(To do) Return, word for word, the line that contains "ロッドリペア修理＆カスタム日記 (267, 985)" and every line after it through the end of the records.

[Items from a data source]
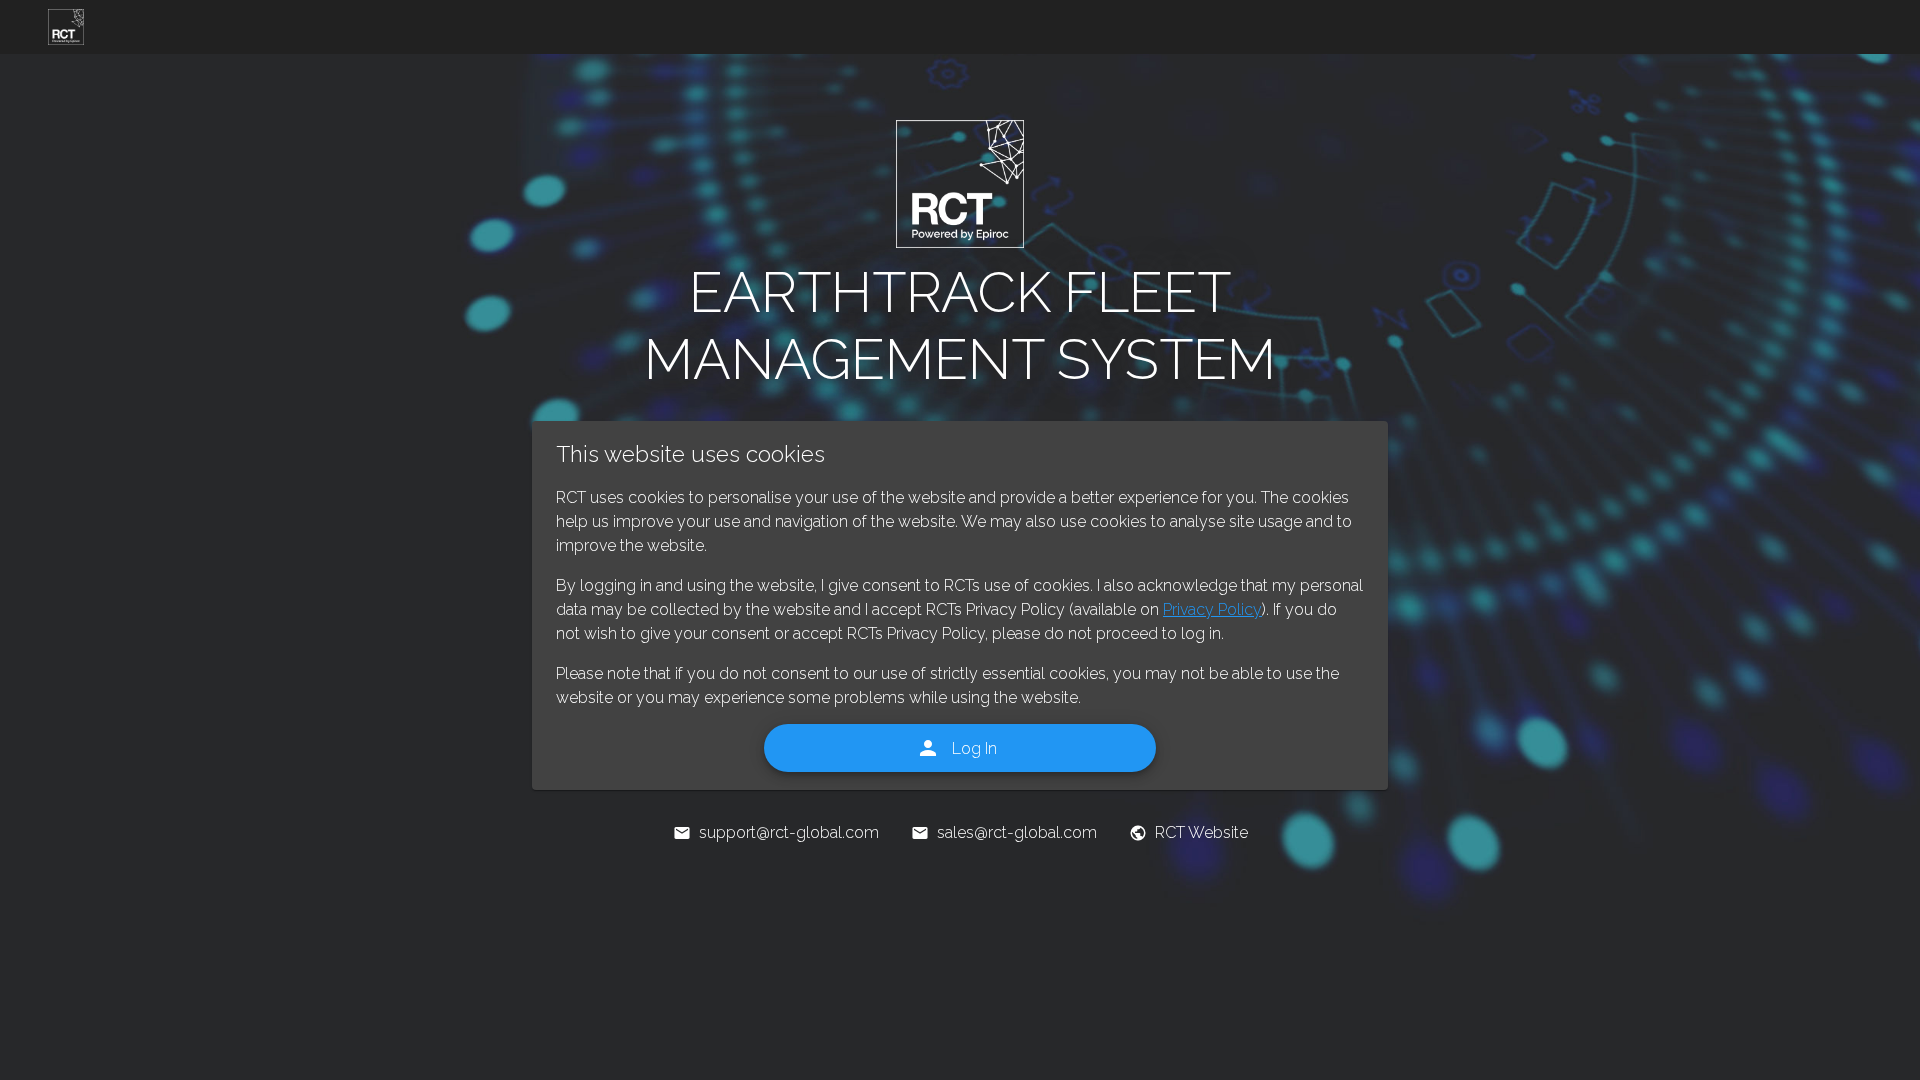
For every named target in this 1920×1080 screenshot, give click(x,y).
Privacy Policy (1212, 608)
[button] (66, 27)
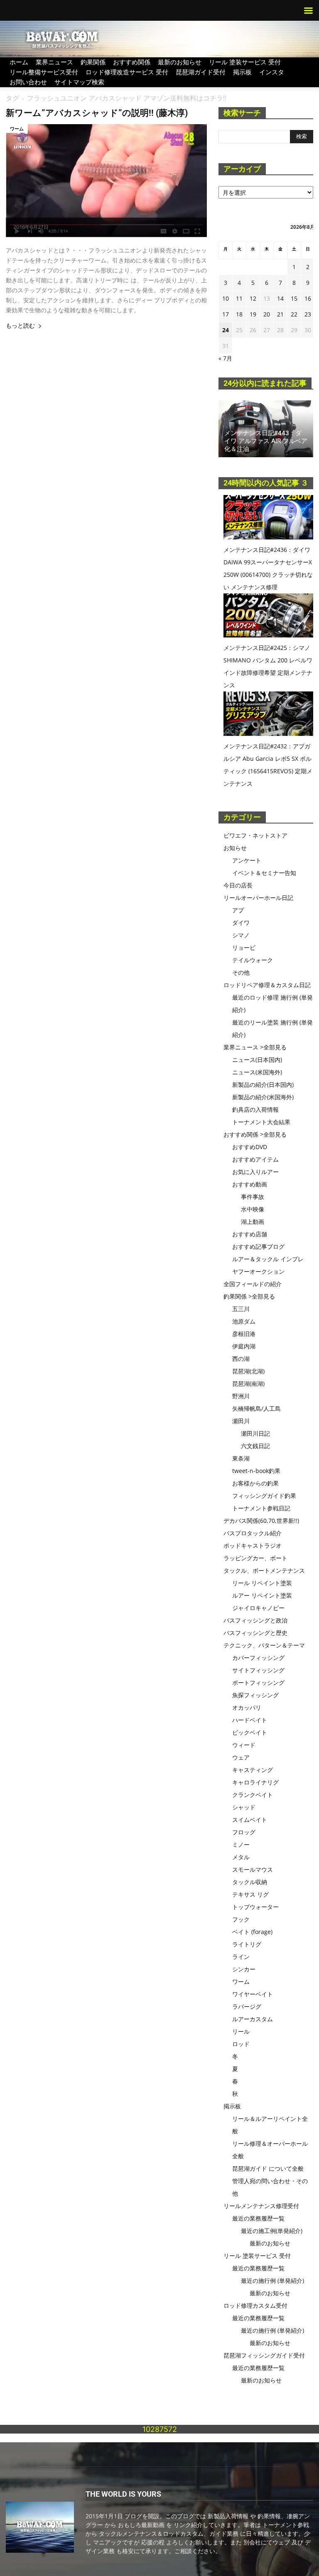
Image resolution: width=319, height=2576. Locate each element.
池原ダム (243, 1321)
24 (225, 330)
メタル (241, 1857)
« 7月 (225, 358)
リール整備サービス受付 (44, 72)
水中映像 (252, 1209)
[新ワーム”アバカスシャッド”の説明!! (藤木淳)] (106, 180)
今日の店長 (238, 885)
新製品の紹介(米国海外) (263, 1097)
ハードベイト (249, 1720)
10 (225, 298)
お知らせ (235, 848)
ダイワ (241, 922)
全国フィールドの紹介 (252, 1284)
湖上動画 (252, 1221)
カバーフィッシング (258, 1658)
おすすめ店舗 (249, 1234)
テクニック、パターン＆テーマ (264, 1645)
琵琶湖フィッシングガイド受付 (264, 2355)
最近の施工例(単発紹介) (271, 2231)
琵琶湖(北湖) (248, 1371)
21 (280, 314)
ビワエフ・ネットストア (255, 835)
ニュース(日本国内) (257, 1060)
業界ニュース (54, 62)
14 (280, 298)
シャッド (243, 1807)
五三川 (241, 1309)
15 (294, 298)
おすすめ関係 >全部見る (255, 1134)
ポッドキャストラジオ (252, 1545)
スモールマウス (252, 1869)
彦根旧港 (243, 1334)
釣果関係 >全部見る (249, 1296)
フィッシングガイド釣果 (264, 1496)
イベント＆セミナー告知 (264, 873)
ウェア (241, 1757)
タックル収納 (249, 1882)
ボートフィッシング (258, 1682)
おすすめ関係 (131, 62)
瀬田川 (241, 1421)
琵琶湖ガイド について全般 (268, 2168)
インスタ (271, 72)
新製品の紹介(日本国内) (263, 1084)
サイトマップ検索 (79, 82)
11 (239, 298)
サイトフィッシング (258, 1670)
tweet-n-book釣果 (256, 1471)
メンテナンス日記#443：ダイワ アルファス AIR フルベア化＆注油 (265, 441)
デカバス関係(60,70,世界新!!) (261, 1521)
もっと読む (20, 326)
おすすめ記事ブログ (258, 1246)
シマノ (241, 935)
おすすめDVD (249, 1147)
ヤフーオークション (258, 1271)
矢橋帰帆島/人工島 (256, 1408)
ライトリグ (246, 1944)
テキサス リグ (250, 1894)
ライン (241, 1957)
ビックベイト (249, 1732)
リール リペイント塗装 (262, 1583)
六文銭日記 (255, 1446)
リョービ (243, 947)
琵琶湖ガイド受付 (201, 72)
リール (241, 2031)
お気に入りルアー (255, 1172)
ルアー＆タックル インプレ (268, 1259)
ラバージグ (246, 2006)
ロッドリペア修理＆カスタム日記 (267, 985)
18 (239, 314)
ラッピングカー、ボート (255, 1558)
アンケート (246, 860)
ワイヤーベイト (252, 1994)
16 (307, 298)
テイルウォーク (252, 960)
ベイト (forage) (252, 1932)
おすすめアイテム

(Exercise response)
ロッドリペア修理＆カスタム日記 (267, 985)
18 (239, 314)
ラッピングカー、ボート (255, 1558)
アンケート (246, 860)
ワイヤーベイト (252, 1994)
16 (307, 298)
テイルウォーク (252, 960)
ベイト (forage) (252, 1932)
おすすめアイテム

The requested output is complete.